* [EXERCISE PROMPT]: Print the lines from the one containing "The height and" through the one containing "will [x=108, y=102].", inclusive.

— Start of DATA FOR THIS TASK —

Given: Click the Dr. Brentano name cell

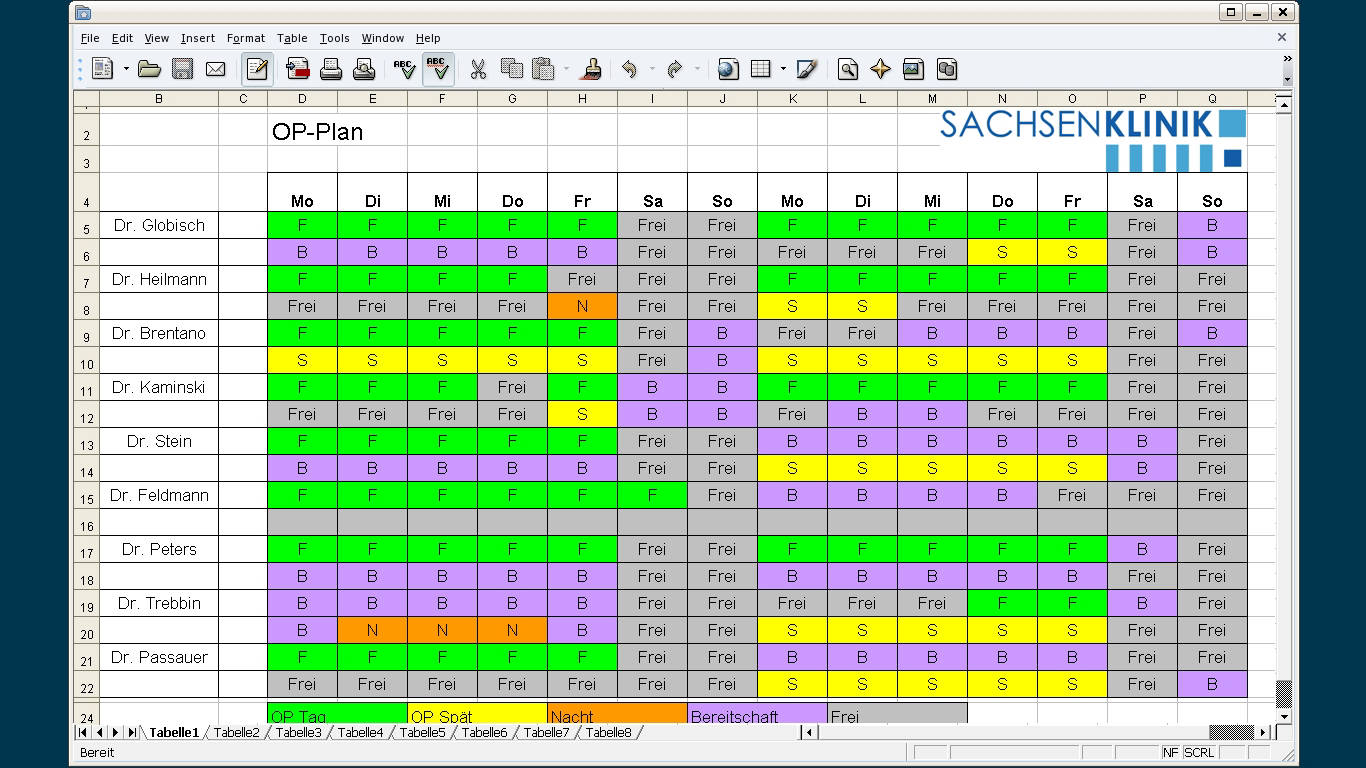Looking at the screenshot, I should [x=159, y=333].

— End of DATA FOR THIS TASK —
— Start of DATA FOR THIS TASK —

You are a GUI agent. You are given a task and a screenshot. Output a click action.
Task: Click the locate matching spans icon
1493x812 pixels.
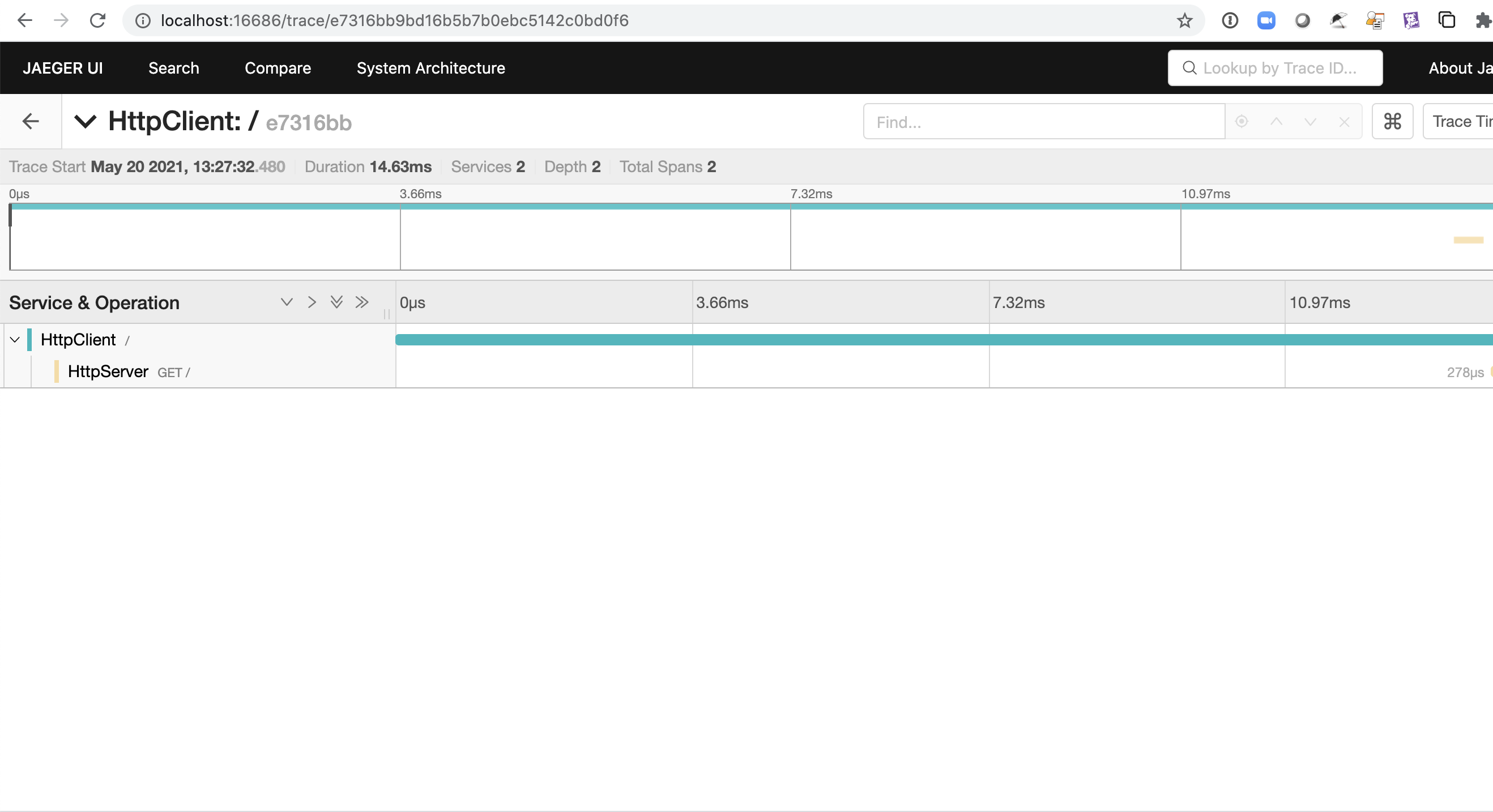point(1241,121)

— End of DATA FOR THIS TASK —
— Start of DATA FOR THIS TASK —

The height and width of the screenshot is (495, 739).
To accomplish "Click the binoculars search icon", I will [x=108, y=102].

— End of DATA FOR THIS TASK —

* [OUTPUT FOR THIS TASK]:
The height and width of the screenshot is (495, 739).
To accomplish "Click the binoculars search icon", I will [x=108, y=102].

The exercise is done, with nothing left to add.